Das Nein der EU-Kommission zur Bahn-Fusion von Siemens und dem französischen Konkurrenten Alstom löste im vergangenen Jahr Empörung aus. Nun können zumindest die Franzosen etwas aufatmen.



Alstom
Der Bahntechnik-Konzern Alstom aus Frankreich plant die Übernahme der Zugsparte des kanadischen Unternehmens Bombardier.   Foto: Hauke-Christian Dittrich/dpa

Nach der geplatzten Elefantenhochzeit mit Siemens hat der Zughersteller Alstom nun aus Brüssel die Erlaubnis zur Megafusion mit einem anderen Konkurrenten: Das französische Unternehmen darf die Zugsparte des kanadischen Konzerns Bombardier übernehmen, wie die EU-Kommission am Freitag mitteilte.

Doch gelten Auflagen, und die betreffen auch Deutschland: Ein Teil der Bombardier-Produktion in Hennigsdorf bei Berlin muss verkauft werden. Zusammen beschäftigen die beiden Weltkonzerne etwa 9000 Menschen in der Bundesrepublik.

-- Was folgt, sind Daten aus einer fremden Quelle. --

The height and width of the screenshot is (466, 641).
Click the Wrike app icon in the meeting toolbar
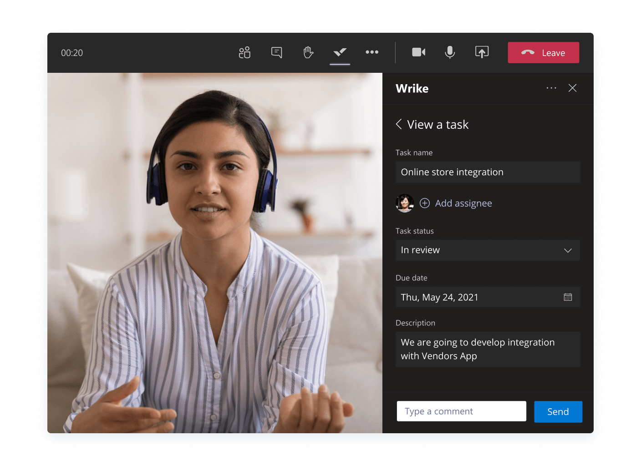(x=340, y=53)
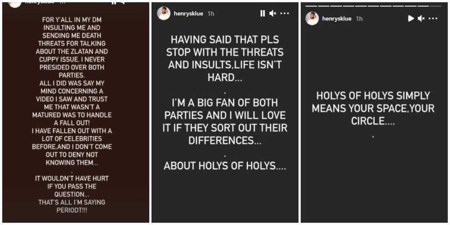The image size is (450, 225).
Task: Open henrysklue username link in right story
Action: [337, 19]
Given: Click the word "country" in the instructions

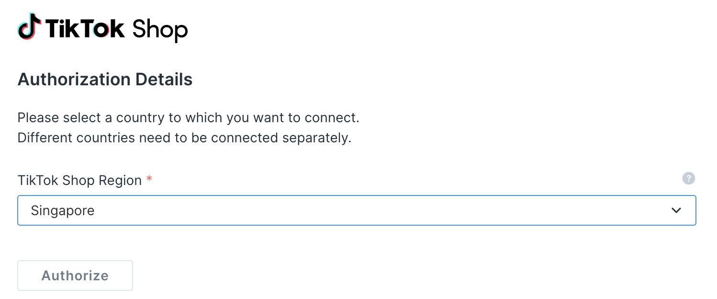Looking at the screenshot, I should tap(138, 117).
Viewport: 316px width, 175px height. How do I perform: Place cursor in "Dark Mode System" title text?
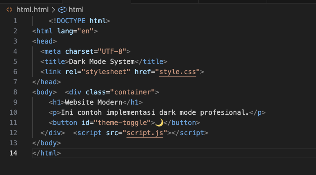coord(102,61)
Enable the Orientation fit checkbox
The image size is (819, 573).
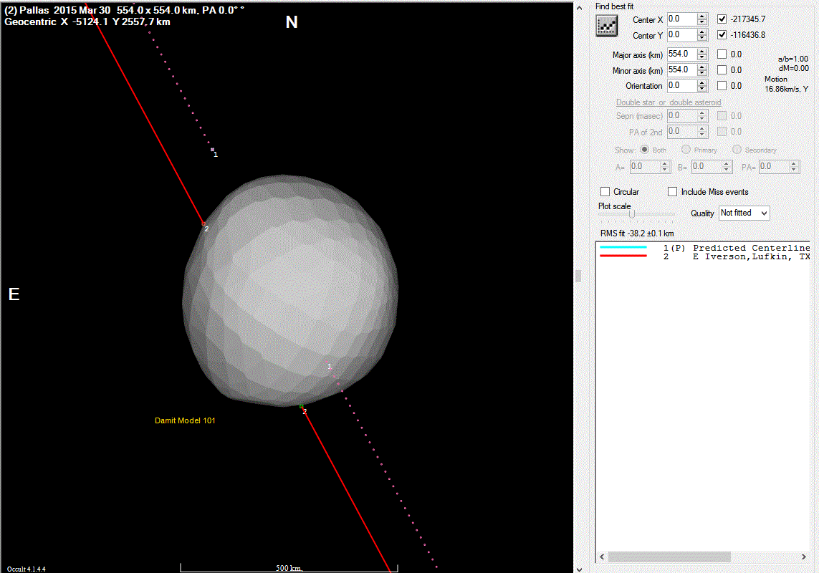coord(722,86)
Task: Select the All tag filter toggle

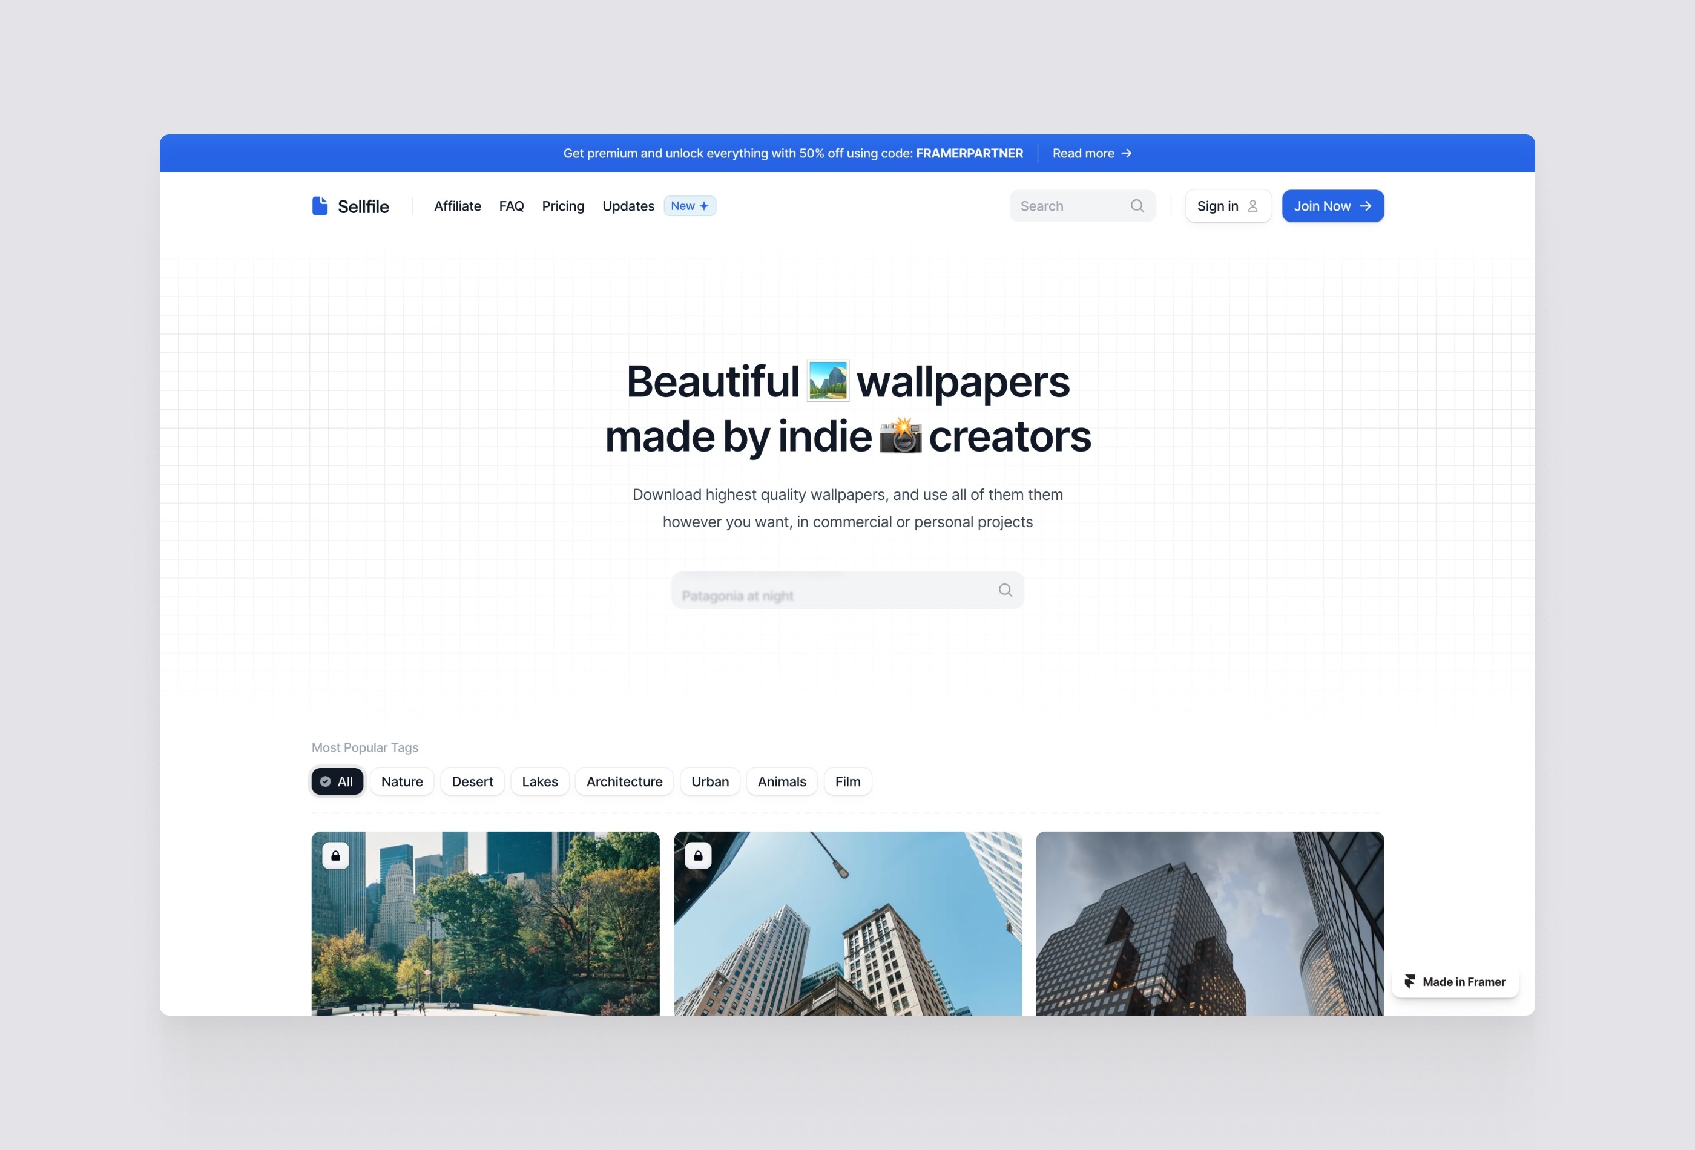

Im Februar 2019 hatte die EU-Kommission den Zusammenschluss von Alstom - bekannt vor allem als Hersteller des Hochgeschwindigkeitszuges TGV - und Siemens untersagt. Der Wettbewerb würde eingeschränkt, hieß es damals. Die Zugeständnisse der damaligen Partner hätten nicht ausgereicht. Nun machten Alstom und Bombardier Transportation so umfassende Angebote an die Brüsseler Wettbewerbshüter, dass diese Ja sagten. Ohne die Zusagen wäre auch diese Fusion wettbewerbsrechtlich bedenklich gewesen, erklärte die zuständige Kommissarin Margrethe Vestager.

So muss sich Bombardier Transportation von der Talent-3-Fernzugplattform trennen und eben auch von der Produktionsanlage für den Talent 3 in Hennigsdorf. Zudem will Bombardier seinen Projektanteil an der Kooperation für den Hochgeschwindigkeitszug V300Zefiro abgeben.

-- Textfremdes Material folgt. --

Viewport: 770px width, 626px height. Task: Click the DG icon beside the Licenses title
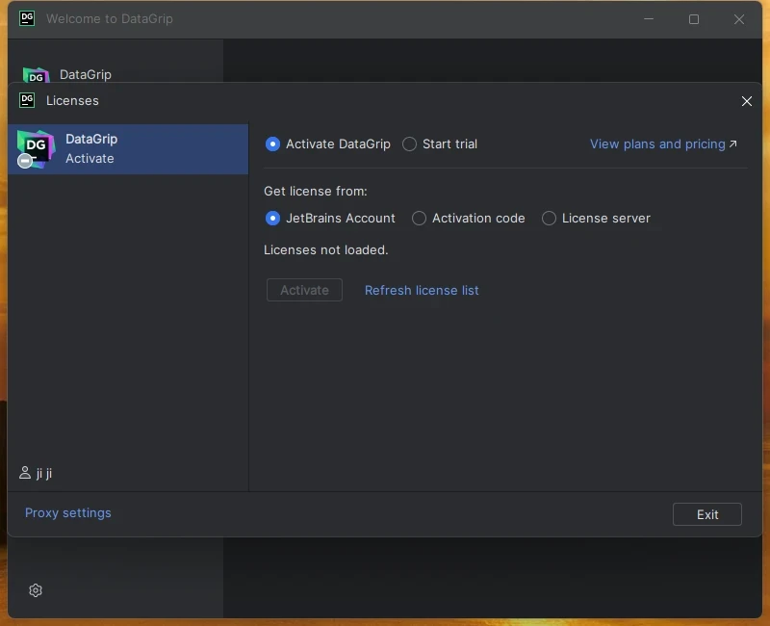27,100
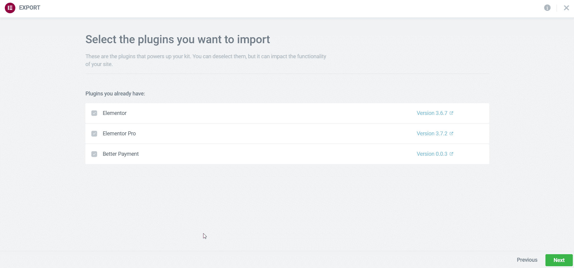Click external-link icon beside Version 3.6.7
The height and width of the screenshot is (268, 574).
tap(451, 113)
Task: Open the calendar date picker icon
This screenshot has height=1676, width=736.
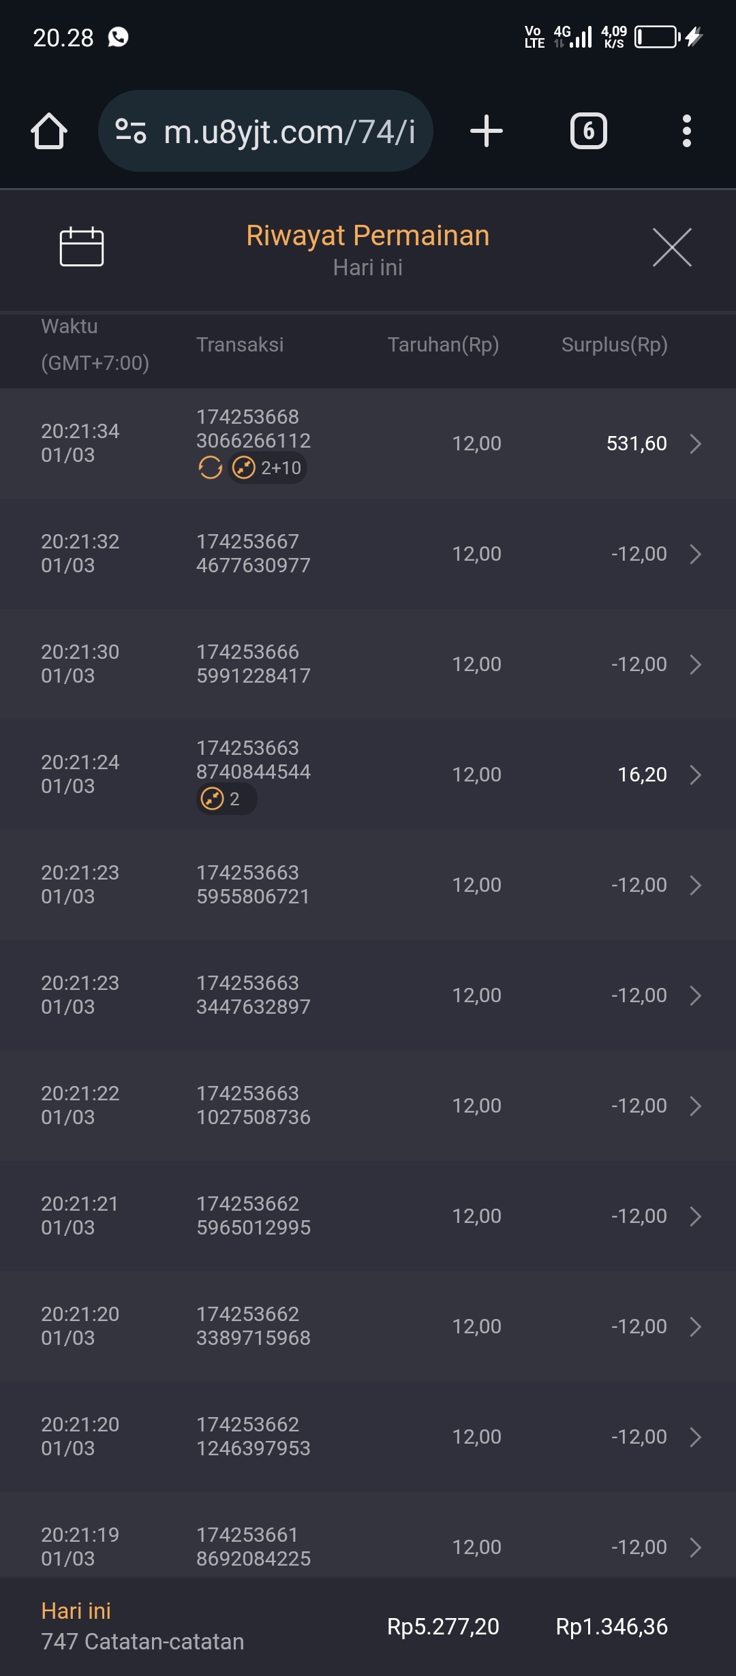Action: tap(81, 247)
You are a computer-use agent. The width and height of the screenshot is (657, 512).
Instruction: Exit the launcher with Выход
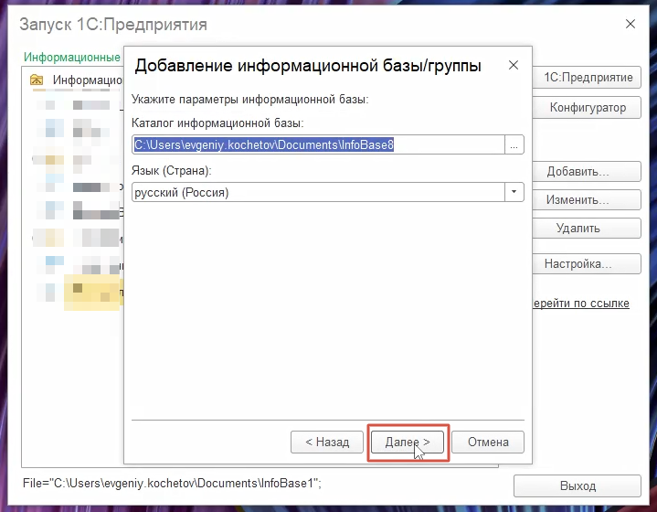[x=577, y=485]
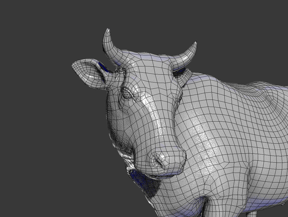Click the empty background left of the cow
The height and width of the screenshot is (217, 288).
pyautogui.click(x=35, y=109)
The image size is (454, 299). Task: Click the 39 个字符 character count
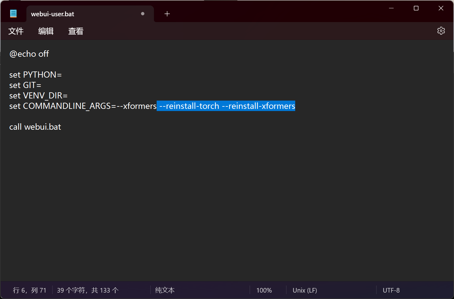(x=88, y=290)
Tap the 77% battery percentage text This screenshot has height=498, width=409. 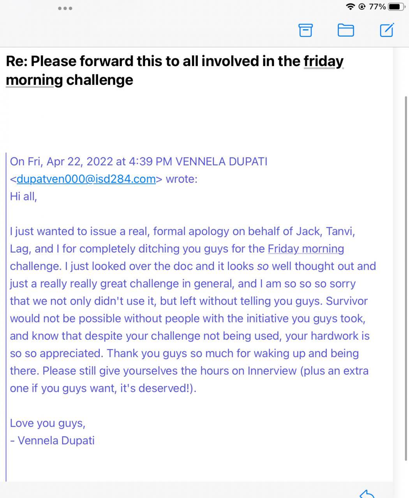(x=377, y=7)
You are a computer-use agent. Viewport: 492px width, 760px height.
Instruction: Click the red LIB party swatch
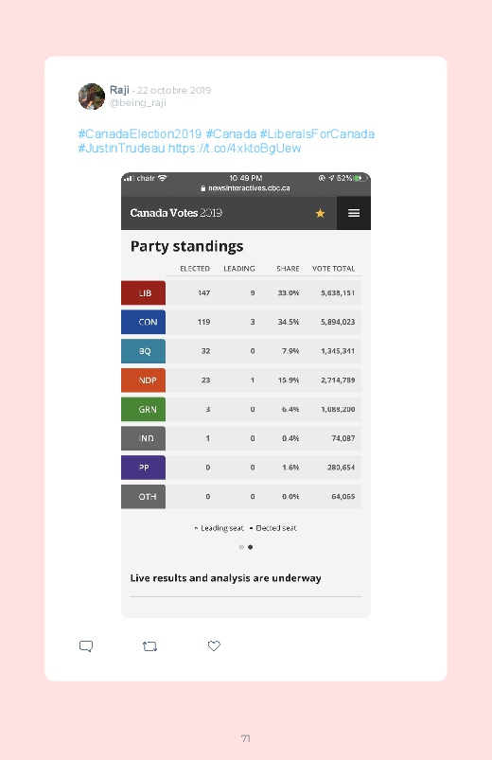[144, 292]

Alstom soll die Coradia-Polyvalent-Fernzugplattform und die Produktionsanlage im französischen Reichshoffen veräußern. In der Sparte Signaltechnik muss das neue Unternehmen Konkurrenten Technik und Informationen zur Verfügung stellen, um den Wettbewerb zu sichern. Die Genehmigung der EU-Kommission ist an die Bedingung geknüpft, dass die Zusagen vollständig umgesetzt werden.

Beide Unternehmen gehören zu den Weltmarktführern im Schienenverkehr. In ihren hochmodernen Zügen führen täglich Millionen Menschen in der EU, unterstrich Kommissarin Vestager. «Das aus dem Zusammenschluss hervorgehende Unternehmen wird künftig eine stärkere Marktstellung haben», fügte sie an. Doch bleibe dank der Zusagen der Wettbewerb erhalten, was Kunden und Verbrauchern zugute komme.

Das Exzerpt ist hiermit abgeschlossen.